::: Exercise text :::

Here's a hint - you might be carrying it with you every day, you might have one at home, or you might be using one in a lab.
Well, of course, it's the Computer! Your smartphone is one. So is your laptop. So is the Desktop PC in your lab.
Let me ask you another question. What if I told you that if you put in some time and effort, you will be able to make these beautiful devices do your bidding?
Because you can. It's right here, within your reach. All you have to do is be willing to learn - and given that you're here, reading this, I assume that you are 😄.
- It's an exercise in logic.
Now, before you reject yourself because you feel you aren't "good" at such things, hear me out.
Programming is NOT math.
(This isn't to say that you can't use programming to do math - you can, and that's a topic for another post.)
The Fact of the matter is, programming is perhaps one of the most fun ways to improve your logical acumen, because it has direct and tangible results. Math tends to be more abstract and has a higher learning curve as opposed to programming. In many ways, it's easier. There is NO hard-and-fast rule that you must be good at math to be good at programming.

::: Data provided :::

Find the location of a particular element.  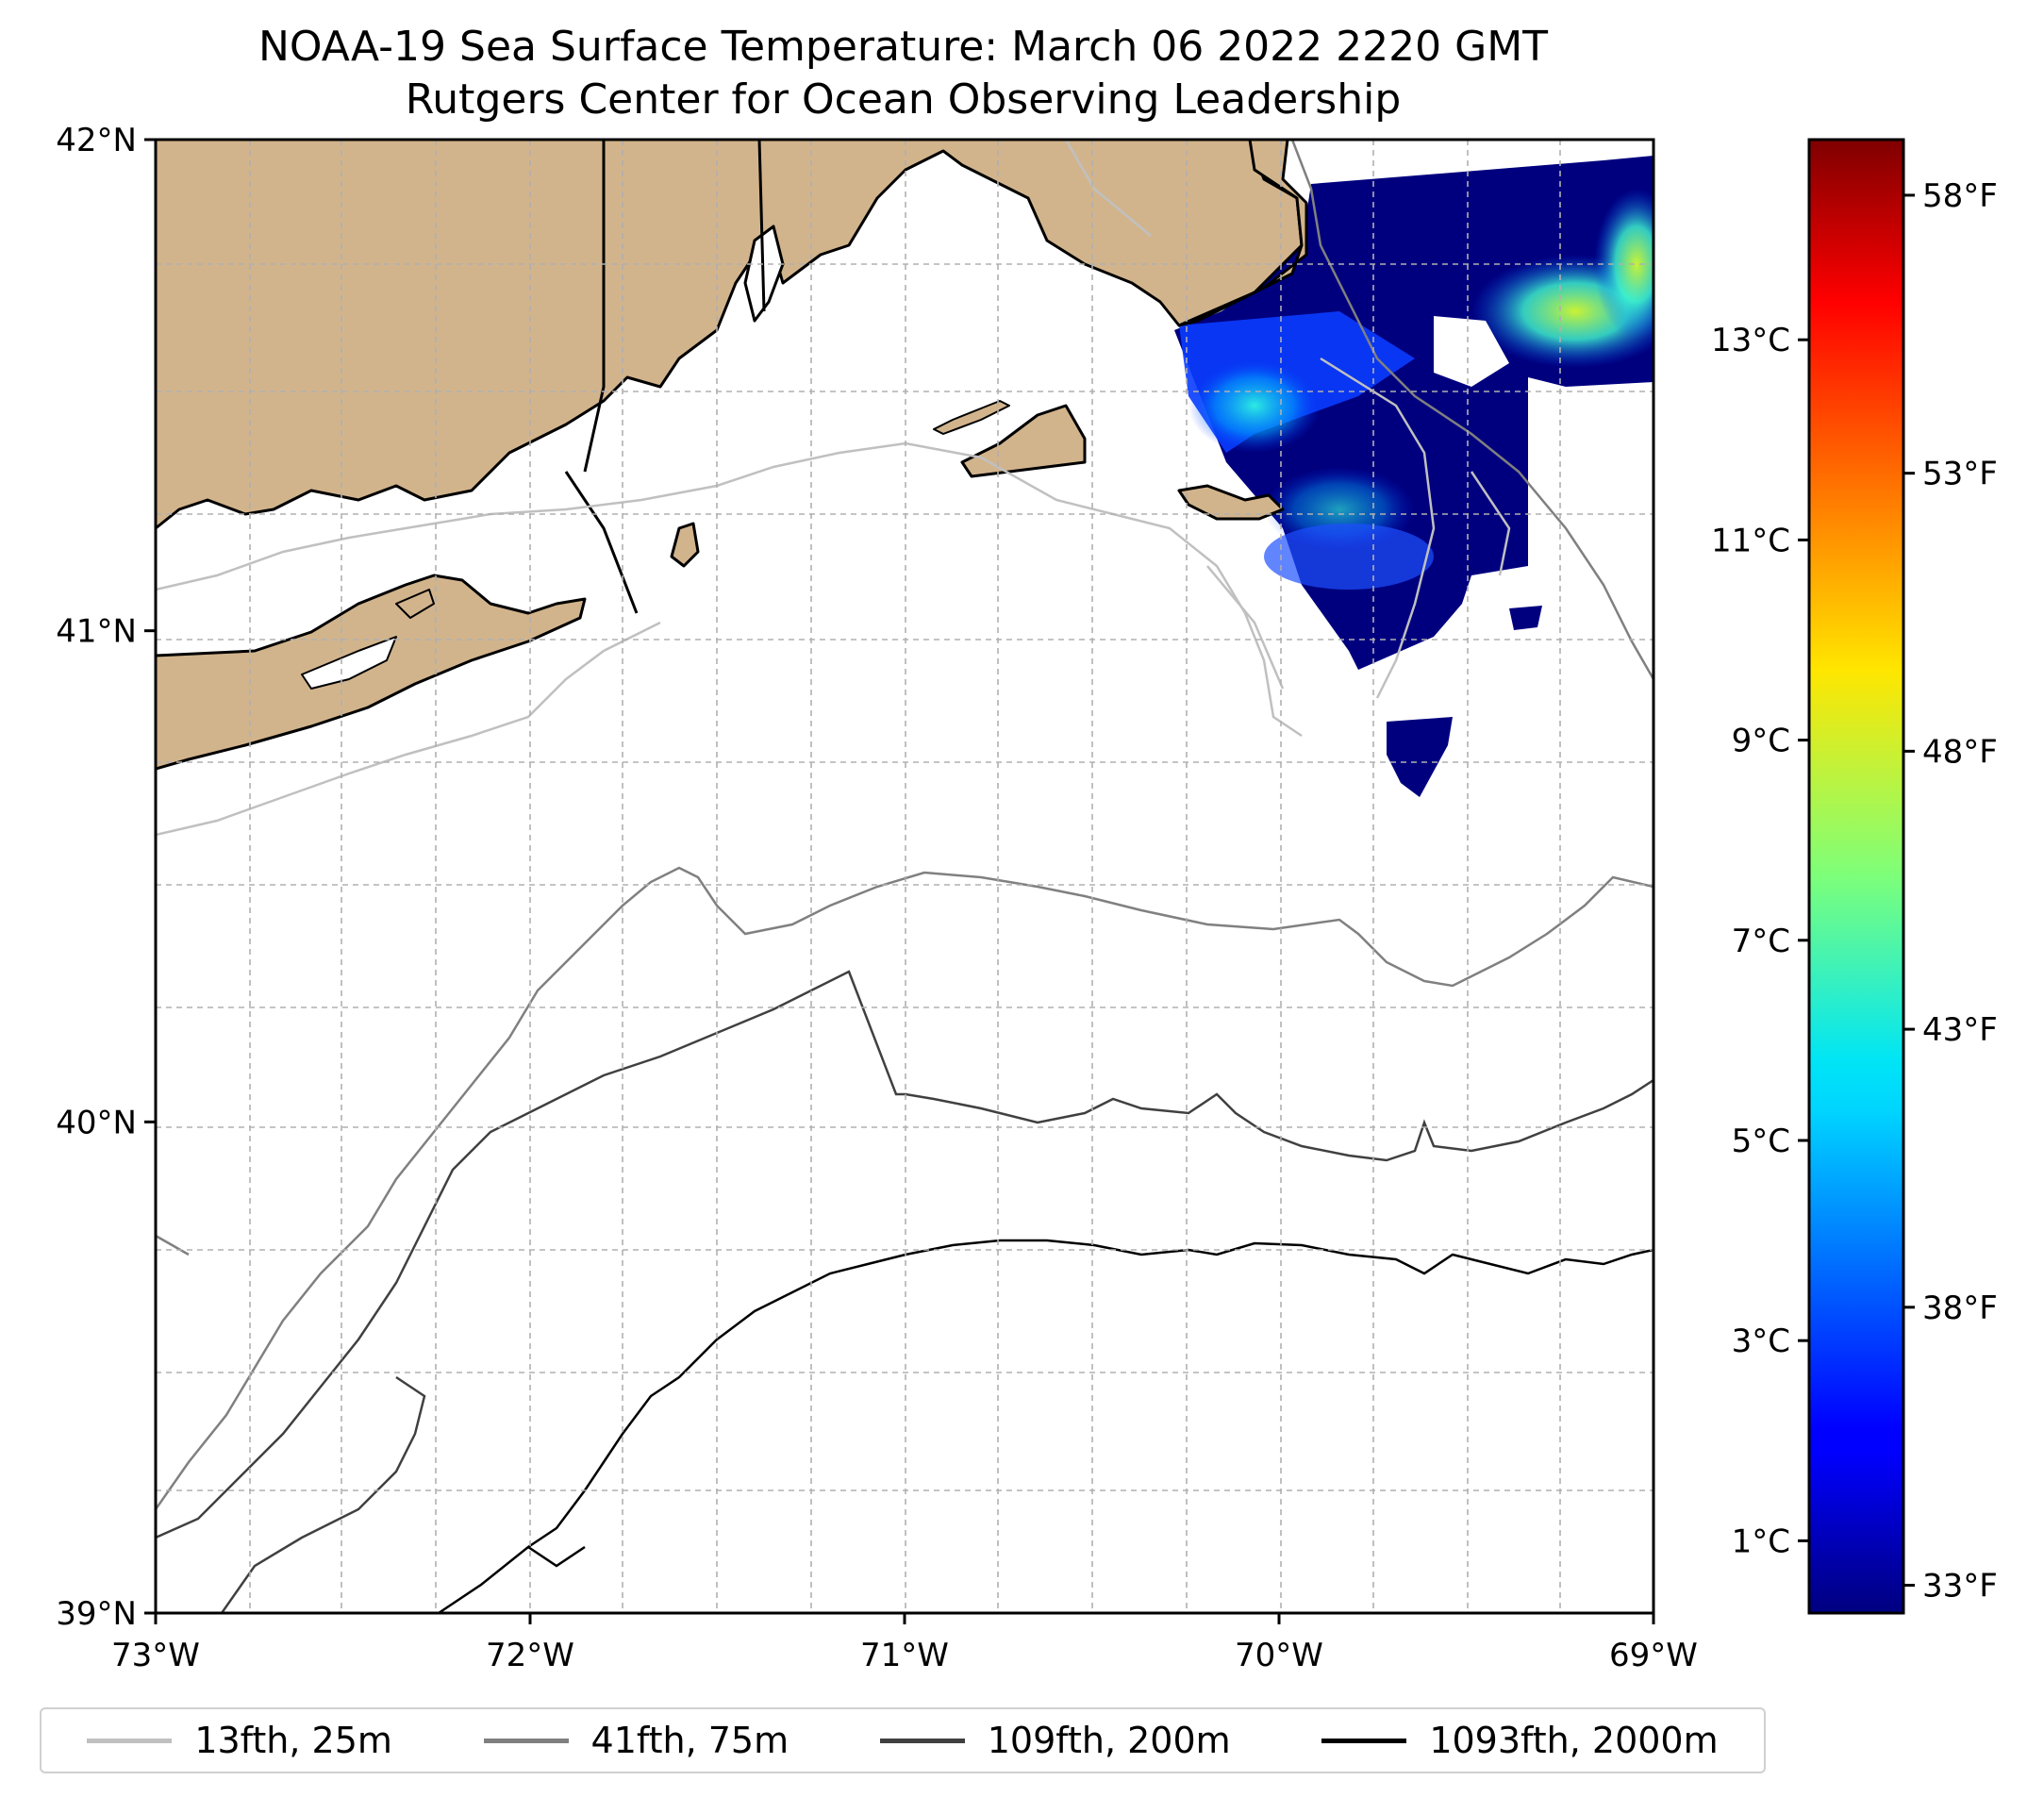

legend-label-25m: 13fth, 25m is located at coordinates (293, 1740).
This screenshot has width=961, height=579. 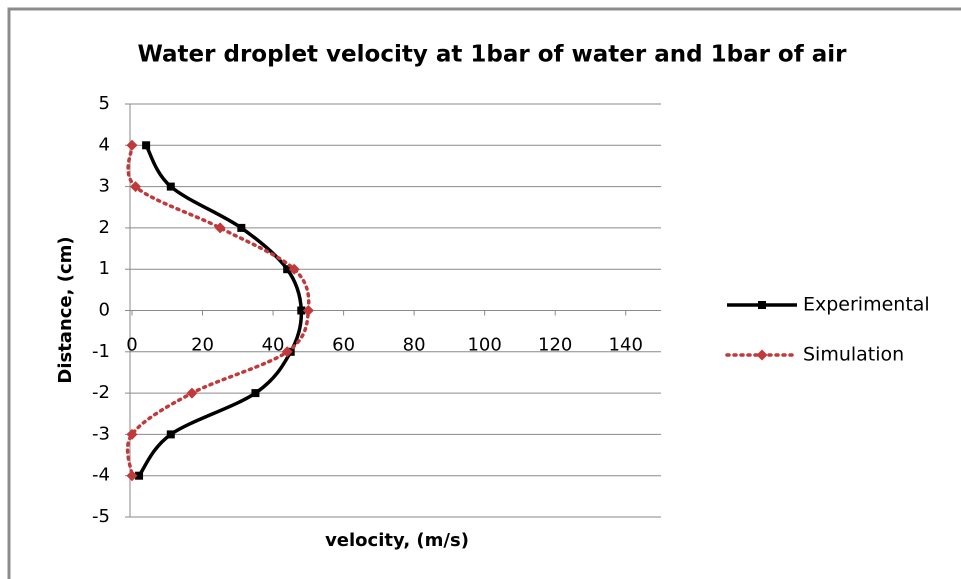 What do you see at coordinates (484, 346) in the screenshot?
I see `x-tick-label: 100` at bounding box center [484, 346].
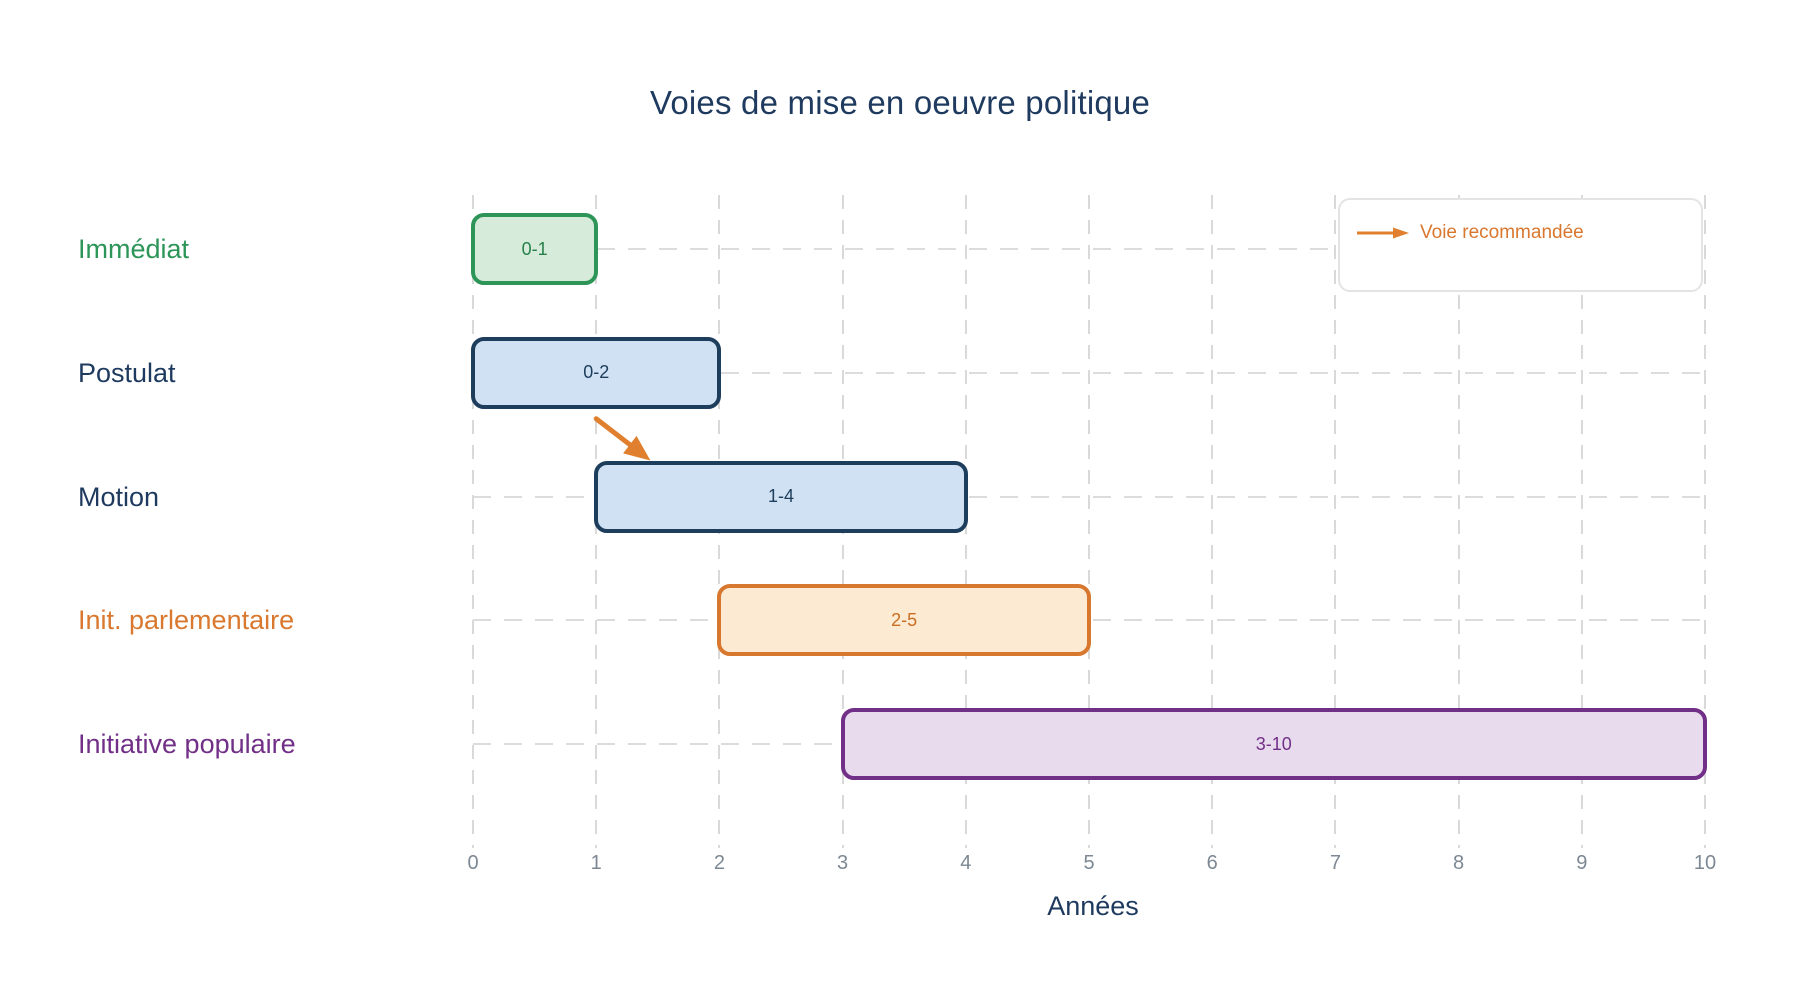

:::

Required work
Write the next part of the piece encouraging readers to learn programming, starting right after its last sentence and keeping its casual, conversational voice.

Output
Think of it as a muscle. Even the most experienced programmers who have built large-scale systems will have trouble programming if they haven't done it for a long time, which is to say, practice is important.
This means that more people around the world are coming online, as a part of the huge global community that we are. Understanding how the internet works, and the true extent of its capabilities is fundamental in using it to bring about change, and improve people's lives. More than that, it's about putting yourself in a position to take advantage of this connection to deliver value to yourself and the world at large.
If you know how to write code that takes advantage of this connection to make things happen, it is nothing but an advantage.
- You will become much better at problem solving
This holds true not just for programming problems, but for problems in general. Taking a structured approach and looking at a problem from multiple directions are skills that you will pick up ALONG the way. These skills, and the accompanying mental models, will help you no matter what field you choose to make a career in.
This will become more apparent as we use pseudocode to model real-life problems in the sections ahead.
- It's a path to a better, high-paying job.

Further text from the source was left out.